People here are essentially good and I've made some wonderful friends in this state. That is why in the years I've lived here, I'm becoming more comfortable and less hesitant, as the area has embraced me even though I wasn't "local". I now join these hard working people, now my neighbors, as we make the drive into the city from our rural homes, catching the glimpse of silver grain elevators, waving fields of corn, red winged Cardinals, and 18 wheelers, all blending into a fluid diorama of the Midwest. The mountains of the West are far behind me. What is ahead of me, is the America of my heart, full of promise and honor, hard work and the ethics of owning what you make of your own hand, the values of our past. It's a part of the country where you can still get "In God We Trust" in big bold letters on your license plate if you want to.

You don't have to be born on this soil to be an American, but you need to make a conscious choice to embrace this land, not just reside in it, to truly be its citizen under the law. I am the granddaughter of immigrants, yet I am one of tens of thousands of proud Americans; those who will not back down from a fight, be it for our jobs, our land and our Constitution. There are those that would whip us down, we, the gallant, the proud and the brave, the acknowledged citizens of a land that has a history of courage and pride. To those people I too will stand my ground.

For I'm proud to be here, and make this my home. Like my ancestors, I retain some of the kitchen recipes and customs of their homelands. I keep some old and treasured bits of their art and fabric and glassware in my home on shelves my father made, proudly displayed. But it's the United States flag that hangs proudly from my porch and that of my neighbors.The drive home from the city to my home reveals a landscape of work. Land cleared and plowed, neat farm houses with fresh paint dotting the landscape like tiny flowers. The truck roars past it all with undiminished speed, and a toot of the horn to a farmer out working a field, the wave back as welcome as a hello. Before I get to my house, I stop in at the small, locally owned grocery store to get some makings for an early supper. As I leave, the checker, smiles warmly at me and said "are you from around here?". To which I promptly replied "you bet!"

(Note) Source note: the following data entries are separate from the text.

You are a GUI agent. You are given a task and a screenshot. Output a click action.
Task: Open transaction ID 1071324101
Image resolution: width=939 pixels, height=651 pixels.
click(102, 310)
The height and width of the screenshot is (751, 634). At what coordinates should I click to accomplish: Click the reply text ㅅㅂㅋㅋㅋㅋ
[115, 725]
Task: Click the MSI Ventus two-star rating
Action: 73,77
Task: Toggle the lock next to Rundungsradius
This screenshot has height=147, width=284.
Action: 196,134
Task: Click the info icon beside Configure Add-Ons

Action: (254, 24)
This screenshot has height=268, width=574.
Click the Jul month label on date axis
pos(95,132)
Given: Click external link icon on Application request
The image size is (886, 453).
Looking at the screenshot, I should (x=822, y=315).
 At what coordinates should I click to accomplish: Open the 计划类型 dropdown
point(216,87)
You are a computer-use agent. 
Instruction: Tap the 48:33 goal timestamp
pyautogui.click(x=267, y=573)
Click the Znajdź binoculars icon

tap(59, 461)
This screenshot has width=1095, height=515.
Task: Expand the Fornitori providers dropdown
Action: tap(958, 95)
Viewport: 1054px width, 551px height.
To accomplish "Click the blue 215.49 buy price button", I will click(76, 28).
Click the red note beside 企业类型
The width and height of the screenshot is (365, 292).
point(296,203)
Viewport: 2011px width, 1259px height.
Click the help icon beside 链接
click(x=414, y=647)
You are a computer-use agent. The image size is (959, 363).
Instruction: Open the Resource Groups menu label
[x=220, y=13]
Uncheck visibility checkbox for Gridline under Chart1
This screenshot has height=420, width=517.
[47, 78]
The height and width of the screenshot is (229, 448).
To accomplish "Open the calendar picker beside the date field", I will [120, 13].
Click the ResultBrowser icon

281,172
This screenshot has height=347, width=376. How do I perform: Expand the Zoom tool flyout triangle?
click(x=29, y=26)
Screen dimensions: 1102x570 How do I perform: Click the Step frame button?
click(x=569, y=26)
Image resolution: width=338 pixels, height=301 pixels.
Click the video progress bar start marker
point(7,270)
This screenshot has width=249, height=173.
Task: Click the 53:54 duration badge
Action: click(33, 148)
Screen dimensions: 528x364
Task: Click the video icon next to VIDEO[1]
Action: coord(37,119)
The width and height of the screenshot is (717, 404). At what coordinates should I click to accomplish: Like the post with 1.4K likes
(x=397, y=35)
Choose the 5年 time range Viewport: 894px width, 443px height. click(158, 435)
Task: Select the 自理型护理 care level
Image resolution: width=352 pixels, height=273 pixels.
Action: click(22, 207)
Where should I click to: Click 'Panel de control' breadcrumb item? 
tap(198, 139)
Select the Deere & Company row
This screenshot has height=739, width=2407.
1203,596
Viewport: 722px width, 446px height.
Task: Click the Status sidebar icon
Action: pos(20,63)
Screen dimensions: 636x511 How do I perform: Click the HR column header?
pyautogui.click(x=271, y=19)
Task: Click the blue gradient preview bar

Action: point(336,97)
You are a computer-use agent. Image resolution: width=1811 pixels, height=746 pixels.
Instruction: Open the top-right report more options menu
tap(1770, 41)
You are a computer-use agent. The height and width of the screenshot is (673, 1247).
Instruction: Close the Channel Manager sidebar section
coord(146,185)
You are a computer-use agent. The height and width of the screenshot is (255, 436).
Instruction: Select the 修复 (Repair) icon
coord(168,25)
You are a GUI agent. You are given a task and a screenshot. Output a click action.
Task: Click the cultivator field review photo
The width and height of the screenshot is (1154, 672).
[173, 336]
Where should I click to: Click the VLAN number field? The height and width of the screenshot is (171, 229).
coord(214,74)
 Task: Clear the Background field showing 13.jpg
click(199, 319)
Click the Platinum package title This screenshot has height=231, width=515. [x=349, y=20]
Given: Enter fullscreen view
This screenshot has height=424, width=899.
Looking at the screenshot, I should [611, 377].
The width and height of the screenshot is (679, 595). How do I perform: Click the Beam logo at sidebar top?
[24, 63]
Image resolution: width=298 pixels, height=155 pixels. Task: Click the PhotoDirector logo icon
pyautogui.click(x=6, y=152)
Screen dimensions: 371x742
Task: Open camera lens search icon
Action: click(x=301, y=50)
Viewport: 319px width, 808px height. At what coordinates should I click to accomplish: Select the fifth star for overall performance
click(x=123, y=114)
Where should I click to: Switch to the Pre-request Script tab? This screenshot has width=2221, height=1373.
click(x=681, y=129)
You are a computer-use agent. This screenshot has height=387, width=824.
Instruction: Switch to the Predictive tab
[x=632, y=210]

This is small town America. A place where perhaps only a few hundred people know its name, this little town of people that reaches out and touches one another as we pass in and out of our daily lives, none too big that they won't somehow be touched, none too small that we will be forgotten. This is small town America. A place where men and women have lived and loved, whether they had time to truly reflect on all they were accomplishing.

This is my small town, where the names of those who came before remain, they who arrived on these shores and cleared this land, and sweated and sustained because they never expected to be given the land, they would have to earn it. These people, our grandparents and great grandparents and those before them, who arrived speaking many tongues, and tamed the wildness and swept west past the plains, growing and going on as the shape of America expanded with their will.

They are still here, in the land, in me, the names of who they are and the names of what they claimed and what they died for in the claiming, becoming just one resounding, sweet word that is mightier than any one man, as unlimited and clear as any prairie sky. That word is America. It is my home
--Brigid

Posted by Brigid at December 9, 2010 07:32 PM
Comments

"Yesterday, high school students in California were sent home for wearing the American flag on their clothing. They weren't doing so in a disrespectful manner, but as a show of support for their heritage. I'm beyond stunned."

Link please.

Posted by: SSG Jeff (USAR) at December 9, 2010 07:49 PM

Jeff, that was a typo (still tired from the last week) it was a while ago, last year and very much in the media. I hit post before I corrected it. Sorry.

Posted by: Brigid at December 9, 2010 07:52 PM

That's why it's called the Heartland.

Posted by: Larry at December 11, 2010 09:09 AM

Also happy to live in the heartland.

Posted by: ViolentIndifference at December 11, 2010 12:42 PM

EXACTLY!
Some folks wonder why I have never left the KS/NE area. Why would I? This is America at it's finest. This IS home.